Lincoln currently owns three subsidiaries. First, LF Service, whose assets consist of an investment in Bloomington Housing Associates, L.P. (“BHA”). BHA is an Indiana limited partnership that was organized to construct, own and operate a 130-unit apartment complex in Bloomington, Indiana (the “BHA Project”). Development of the BHA Project was completed in 1993 and the project is performing as planned. Second, Citizens Loan and Service Corporation (“CLSC”), which primarily engages in the purchase and development of tracts of undeveloped land. Because CLSC engages in activities that are not permissible for a national bank, FDIC regulations prohibit Lincoln from including its investment in CLSC in its calculation of regulatory capital. CLSC purchases undeveloped land, constructs improvements and infrastructure on the land, and then sells lots for residential home construction. Third, LF Portfolio, which is located in Nevada, holds and manages a significant portion of Lincoln’s investment portfolio. As noted above, effective November 1, 2006, the Bank changed its charter from a federal savings bank charter to an Indiana commercial bank charter. Unlike federal savings banks, commercial banks are not permitted to participate in real estate development joint ventures. Under terms of the approval granted by the Federal Reserve Bank of Chicago the Company agreed to cause Lincoln Bank to conform the existing direct and indirect nonbanking activities and investments conducted by CLSC, including by divestiture if necessary, to the requirements of the Bank Holding Company Act within two years of the consummation of the charter conversion.
 
Lincoln’s results of operations depend primarily upon the level of net interest income, which is the difference between the interest income earned on interest-earning assets, such as loans and investments, and costs incurred with respect to interest-bearing liabilities, primarily deposits and borrowings. We have experienced a decline in our net interest margin and net interest spread as discussed more fully below in our comparison of operating results. The “flat”, to at some points, “inverted” interest rate yield curve has put stress on our net interest margin as shorter term interest bearing deposits have generally repriced at a faster pace than our interest earning assets. Although we do not expect this stress to abate in the near term, we are working to grow our higher yielding loan portfolio and, as funding needs demand, use proceeds from lower yielding securities maturities and repayments. We are also reemphasizing our focus on the entire customer relationship, which we anticipate will include a component of lower cost demand deposits. Results of operations also depend upon the level of Lincoln’s non-interest income, including fee income and service charges and the level of its non-interest expenses, including general and administrative expenses.

Collected data:
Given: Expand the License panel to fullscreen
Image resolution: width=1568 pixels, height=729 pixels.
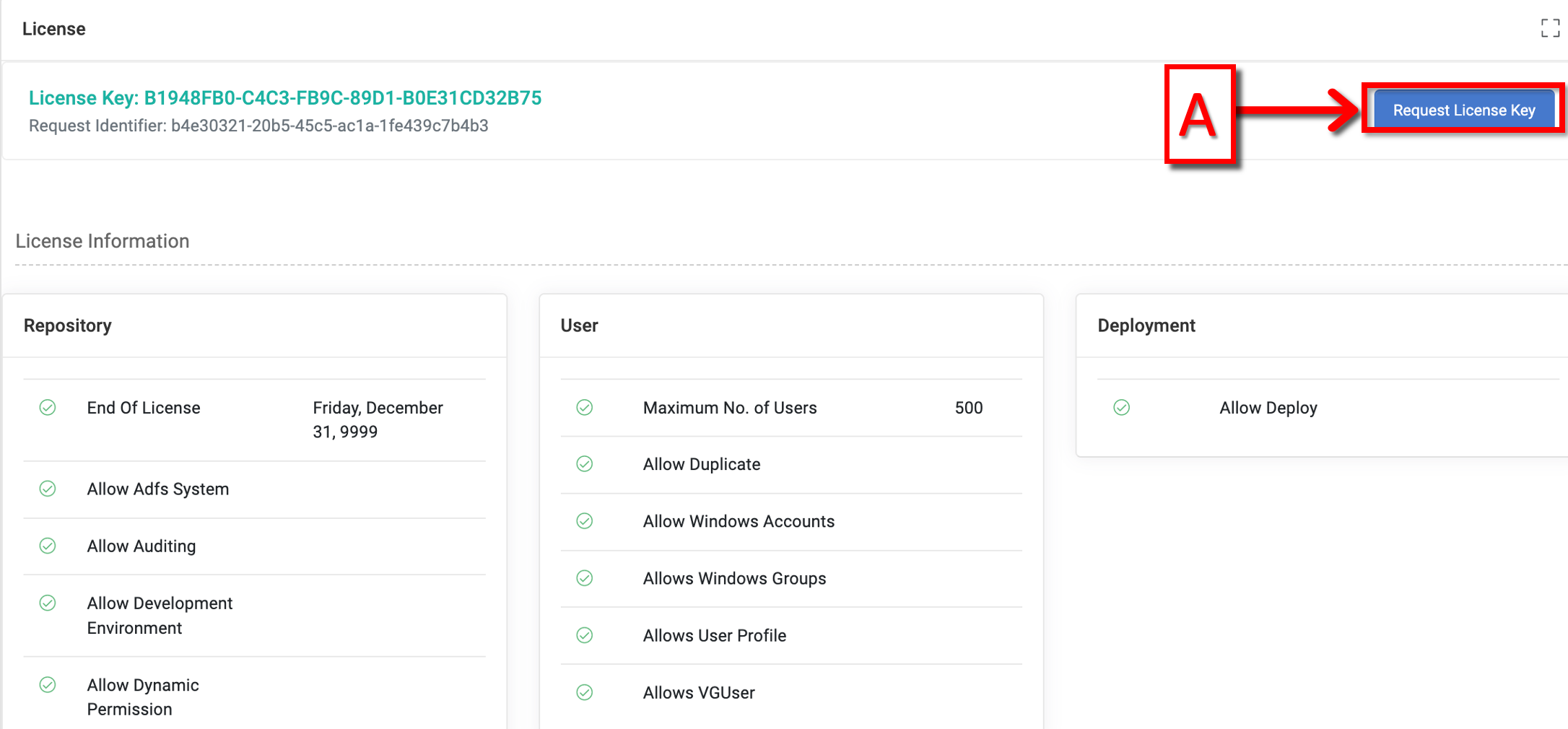Looking at the screenshot, I should [x=1549, y=28].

Problems to solve:
**A)** Please answer these questions from the text on Lincoln's subsidiaries and operations, one line each:
(i) How many units does the BHA Project apartment complex have?
(ii) On what date did the Bank's charter change take effect?
(iii) What have shorter term interest bearing deposits generally repriced faster than?
**B)** Please decide whether each statement below agrees with the text on Lincoln's subsidiaries and operations. Answer yes or no, and quote the words from the text that settle it.
(i) LF Portfolio is located in Nevada.
(ii) Commercial banks are permitted to participate in real estate development joint ventures.
(iii) Development of the BHA Project was completed in 1993.

Task results:
**A)**
(i) 130 units
(ii) November 1, 2006
(iii) Interest earning assets

**B)**
(i) Yes: "LF Portfolio, which is located in Nevada"
(ii) No: "commercial banks are not permitted to participate in real estate development joint ventures"
(iii) Yes: "Development of the BHA Project was completed in 1993"